▶ **What you need to do**
From the entries below, return exactly the lines beginning at the one that contains "Toggle Use in ID for text['Target_'] row" and ending at the one that contains "Given: Click the large", both of them included, and only those lines.

▶ **Data for processing**
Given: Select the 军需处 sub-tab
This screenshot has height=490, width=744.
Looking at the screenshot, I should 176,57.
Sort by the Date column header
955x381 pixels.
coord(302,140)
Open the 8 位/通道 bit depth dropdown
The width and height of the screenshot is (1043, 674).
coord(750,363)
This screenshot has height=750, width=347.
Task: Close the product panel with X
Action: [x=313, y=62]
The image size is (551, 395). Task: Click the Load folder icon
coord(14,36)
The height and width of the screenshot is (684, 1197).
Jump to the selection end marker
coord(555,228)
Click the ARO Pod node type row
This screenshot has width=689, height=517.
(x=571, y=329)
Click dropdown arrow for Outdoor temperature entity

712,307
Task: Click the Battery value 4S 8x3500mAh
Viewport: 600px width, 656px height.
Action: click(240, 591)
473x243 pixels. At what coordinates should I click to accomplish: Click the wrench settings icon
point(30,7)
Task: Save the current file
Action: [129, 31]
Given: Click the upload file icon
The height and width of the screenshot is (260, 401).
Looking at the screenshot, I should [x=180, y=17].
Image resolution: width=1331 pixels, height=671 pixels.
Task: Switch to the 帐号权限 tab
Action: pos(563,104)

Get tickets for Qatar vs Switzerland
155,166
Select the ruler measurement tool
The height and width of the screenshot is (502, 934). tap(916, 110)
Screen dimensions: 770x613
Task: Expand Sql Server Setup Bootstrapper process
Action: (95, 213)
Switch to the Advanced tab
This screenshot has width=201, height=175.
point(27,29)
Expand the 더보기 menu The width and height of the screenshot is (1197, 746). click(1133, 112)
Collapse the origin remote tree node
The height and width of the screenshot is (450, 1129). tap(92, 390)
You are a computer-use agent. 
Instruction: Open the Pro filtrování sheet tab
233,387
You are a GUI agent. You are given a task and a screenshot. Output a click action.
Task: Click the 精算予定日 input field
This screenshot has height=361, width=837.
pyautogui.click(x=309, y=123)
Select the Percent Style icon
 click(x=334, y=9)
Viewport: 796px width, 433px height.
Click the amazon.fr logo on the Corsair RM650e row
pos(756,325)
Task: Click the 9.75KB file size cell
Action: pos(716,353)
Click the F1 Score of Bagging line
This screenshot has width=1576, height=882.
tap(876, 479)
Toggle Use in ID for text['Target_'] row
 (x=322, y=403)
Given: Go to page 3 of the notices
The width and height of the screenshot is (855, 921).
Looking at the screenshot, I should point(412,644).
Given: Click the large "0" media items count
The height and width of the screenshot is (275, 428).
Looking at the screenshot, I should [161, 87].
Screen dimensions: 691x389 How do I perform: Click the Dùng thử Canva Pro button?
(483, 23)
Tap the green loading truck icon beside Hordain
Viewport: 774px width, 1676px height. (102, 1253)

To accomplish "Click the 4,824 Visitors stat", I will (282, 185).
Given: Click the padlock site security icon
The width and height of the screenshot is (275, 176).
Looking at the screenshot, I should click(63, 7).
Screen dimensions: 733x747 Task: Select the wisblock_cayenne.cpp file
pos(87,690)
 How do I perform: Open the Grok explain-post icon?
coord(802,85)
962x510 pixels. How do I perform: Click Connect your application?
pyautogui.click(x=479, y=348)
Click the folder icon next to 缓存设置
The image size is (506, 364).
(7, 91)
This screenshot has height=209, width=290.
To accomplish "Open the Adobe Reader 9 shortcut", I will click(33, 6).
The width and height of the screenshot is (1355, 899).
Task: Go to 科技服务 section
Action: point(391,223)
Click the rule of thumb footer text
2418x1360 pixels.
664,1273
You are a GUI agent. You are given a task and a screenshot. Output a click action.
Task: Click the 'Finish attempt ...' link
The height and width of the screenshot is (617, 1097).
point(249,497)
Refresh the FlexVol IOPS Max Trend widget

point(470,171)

▶ **Result of this exercise**
Toggle Use in ID for text['Target_'] row
 (x=322, y=403)
Given: Go to page 3 of the notices
The width and height of the screenshot is (855, 921).
Looking at the screenshot, I should point(412,644).
Given: Click the large "0" media items count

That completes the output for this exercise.